新開発ヘリカルインターナル歯車の転造成形と転造盤の進歩ヘリカルインターナルギヤ

 受賞対象となった転造盤[1]はその後少し進化して現在は図1に示すごとくコンテナ回転に関して完全な従動自由な状態からその回転情報のモニターが可能な仕様に発展している。タイミングベルトを介しているので割出し精度に関わるほどの剛性は持ち合わせてはいないが回転角モニターとしては充分で、工具と加工品の契合を一時的に解除して異なった組合せで再契合する程度の自発的コンテナ回転の制御は可能にしている。

第1図、コンテナ回転制御付き内歯車転造盤(クリックで拡大)
第2図、コンテナ部外観

 本転造盤による内歯車の転造を説明する。第3図に示すコンテナに素材を整合挿入してその内側から工具歯車を押し当てコンテナ内側との挟圧によって工具歯車の歯形部を素材の内側に転写することで内歯車を成形するのであるが、予め歯数に相当する溝が加工されていない場合は工具歯車の回転にコンテナが自由に従動するだけでは所定の歯数を正確に転写するにはかなりタイトな条件設定に基づく歯数設定用工具が必要であった。

第3図、歯車創歯転造の解説(クリックで拡大)

 勿論先駆ける他の工程において予め歯数に相当する溝などが加工されている場合は分割精度が事前加工に委ねられてこの問題は避け得る。
 ここではまったく平滑な内径の素材に正確に歯溝を刻み所定の歯数を得るための手段を説明する。第3図に示すごとく、素材内側に工具歯車を押圧しながら工具歯車をある回転範囲内を往復させる。この間の工具とコンテナの回転比が所望の歯数比に正確に一致するところまでX軸を進めてゆく。理論比に一致した回転比を保ちながら転写領域を拡大して行き最終的に全周に歯形を転写する。
 予め定められたX軸位置まで転写を推進してゆくのでなく、素材内径などの微小とはいえ避けられないバラツキを吸収して、結果として正確な歯溝の配置を達成する。この場合のキーポイントは加工中に回転比を把握することにある。

関係する新たな所見

 この回転比のモニターは別の所見をオープンにした。過去にスパーギアの転造はヘリカルギアにないぎこちなさを感じていたがこの回転比を微視すると契合回転の一歯ごとに従動側の遅速が見え回転速度を上げた場合の振動発生と関係している様である。最近ある諸元のスパーギアの転造で工具歯車がひと歯欠損の事故を発生したがこの現象も同根ではなかろうかと考えている。本転造を活用するには最低限のカミアイ率などがある種の要件となりそうである。

指示 a:
転造盤の抜粋について、次の問いに答えてください。
(i) コンテナ回転の情報は何を介して伝えられているか。
(ii) 平滑な内径の素材に歯溝を刻むとき、工具歯車はどのように動かされるか。
(iii) 最近あるスパーギアの転造で起きた事故はどのようなものか。
転造盤の抜粋と行一覧は互いに関係がない。

行一覧:

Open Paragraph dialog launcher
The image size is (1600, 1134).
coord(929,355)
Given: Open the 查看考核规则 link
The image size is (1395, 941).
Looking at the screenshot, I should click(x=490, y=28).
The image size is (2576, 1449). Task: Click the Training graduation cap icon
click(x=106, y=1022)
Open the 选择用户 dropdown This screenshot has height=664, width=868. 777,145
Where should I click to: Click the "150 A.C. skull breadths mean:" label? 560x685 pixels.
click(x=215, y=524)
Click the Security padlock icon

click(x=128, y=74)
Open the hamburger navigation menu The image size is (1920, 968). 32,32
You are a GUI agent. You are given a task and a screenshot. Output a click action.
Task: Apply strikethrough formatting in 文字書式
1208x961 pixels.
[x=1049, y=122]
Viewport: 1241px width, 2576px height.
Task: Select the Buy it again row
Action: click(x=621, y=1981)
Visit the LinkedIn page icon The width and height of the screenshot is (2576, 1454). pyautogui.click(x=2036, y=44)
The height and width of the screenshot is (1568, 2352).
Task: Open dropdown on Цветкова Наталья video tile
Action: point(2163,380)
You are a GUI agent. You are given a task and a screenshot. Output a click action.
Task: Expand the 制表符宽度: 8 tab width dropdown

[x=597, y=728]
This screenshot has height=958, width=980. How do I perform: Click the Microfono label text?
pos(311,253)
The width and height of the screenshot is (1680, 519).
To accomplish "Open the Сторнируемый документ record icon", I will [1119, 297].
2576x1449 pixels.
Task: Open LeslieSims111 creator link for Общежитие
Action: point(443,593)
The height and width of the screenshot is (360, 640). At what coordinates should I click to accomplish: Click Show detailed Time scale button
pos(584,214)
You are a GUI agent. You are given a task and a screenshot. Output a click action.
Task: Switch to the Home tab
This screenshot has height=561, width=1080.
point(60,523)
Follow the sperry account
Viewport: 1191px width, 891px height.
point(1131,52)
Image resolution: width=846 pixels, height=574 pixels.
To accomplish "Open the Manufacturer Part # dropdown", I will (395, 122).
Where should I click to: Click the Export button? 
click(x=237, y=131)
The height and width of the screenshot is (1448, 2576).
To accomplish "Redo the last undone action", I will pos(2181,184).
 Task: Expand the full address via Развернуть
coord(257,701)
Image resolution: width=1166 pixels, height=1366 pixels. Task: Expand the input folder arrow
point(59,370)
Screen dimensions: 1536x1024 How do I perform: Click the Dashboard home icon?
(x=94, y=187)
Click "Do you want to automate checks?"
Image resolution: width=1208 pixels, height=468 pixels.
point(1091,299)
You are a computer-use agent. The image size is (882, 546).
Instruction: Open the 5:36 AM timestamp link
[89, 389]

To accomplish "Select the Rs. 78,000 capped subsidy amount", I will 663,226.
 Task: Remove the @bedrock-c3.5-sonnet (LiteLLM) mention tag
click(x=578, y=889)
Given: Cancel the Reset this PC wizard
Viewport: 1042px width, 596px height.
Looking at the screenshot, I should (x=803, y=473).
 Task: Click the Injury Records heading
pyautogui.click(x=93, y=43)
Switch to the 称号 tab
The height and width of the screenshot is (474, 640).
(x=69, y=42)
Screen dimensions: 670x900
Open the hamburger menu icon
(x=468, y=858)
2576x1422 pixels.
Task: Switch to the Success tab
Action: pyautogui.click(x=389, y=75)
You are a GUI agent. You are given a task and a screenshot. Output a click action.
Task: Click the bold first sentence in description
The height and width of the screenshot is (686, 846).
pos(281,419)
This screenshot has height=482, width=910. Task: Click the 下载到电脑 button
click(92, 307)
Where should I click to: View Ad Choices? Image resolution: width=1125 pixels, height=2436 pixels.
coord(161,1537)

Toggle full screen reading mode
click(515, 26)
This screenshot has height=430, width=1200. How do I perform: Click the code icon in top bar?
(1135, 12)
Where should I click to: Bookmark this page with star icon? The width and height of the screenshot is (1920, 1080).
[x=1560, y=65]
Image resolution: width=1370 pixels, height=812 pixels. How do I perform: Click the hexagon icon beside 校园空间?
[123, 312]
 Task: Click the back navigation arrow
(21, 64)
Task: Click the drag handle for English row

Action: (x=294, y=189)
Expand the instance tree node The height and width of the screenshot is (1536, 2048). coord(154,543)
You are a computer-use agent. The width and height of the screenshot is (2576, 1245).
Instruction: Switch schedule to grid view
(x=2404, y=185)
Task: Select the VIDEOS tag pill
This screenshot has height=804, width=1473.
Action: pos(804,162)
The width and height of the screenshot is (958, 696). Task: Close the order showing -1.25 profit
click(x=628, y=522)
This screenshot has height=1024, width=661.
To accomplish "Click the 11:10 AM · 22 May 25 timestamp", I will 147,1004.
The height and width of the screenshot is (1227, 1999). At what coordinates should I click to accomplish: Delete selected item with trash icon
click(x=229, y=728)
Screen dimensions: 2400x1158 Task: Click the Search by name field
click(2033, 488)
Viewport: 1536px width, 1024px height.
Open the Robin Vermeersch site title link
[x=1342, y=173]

指示 b:
行一覧のうち、"You are a computer-use agent. The width"を含む行から最後の行まで(両端を含む)を、空行を除いてMarkdownの表に整理してください。列名は「番号」と「行の内容」とします。

回答 a:
(i) タイミングベルト。
(ii) 素材の内側に押圧されながら、ある回転範囲内を往復させられる。
(iii) 工具歯車の歯がひとつ欠損した。

回答 b:
| 番号 | 行の内容 |
|---|---|
| 1 | You are a computer-use agent. The width and height of the screenshot is (2576, 1245). |
| 2 | Instruction: Switch schedule to grid view |
| 3 | (x=2404, y=185) |
| 4 | Task: Select the VIDEOS tag pill |
| 5 | This screenshot has height=804, width=1473. |
| 6 | Action: pos(804,162) |
| 7 | The width and height of the screenshot is (958, 696). Task: Close the order showing -1.25 profit |
| 8 | click(x=628, y=522) |
| 9 | This screenshot has height=1024, width=661. |
| 10 | To accomplish "Click the 11:10 AM · 22 May 25 timestamp", I will 147,1004. |
| 11 | The height and width of the screenshot is (1227, 1999). At what coordinates should I click to accomplish: Delete selected item with trash icon |
| 12 | click(x=229, y=728) |
| 13 | Screen dimensions: 2400x1158 Task: Click the Search by name field |
| 14 | click(2033, 488) |
| 15 | Viewport: 1536px width, 1024px height. |
| 16 | Open the Robin Vermeersch site title link |
| 17 | [x=1342, y=173] |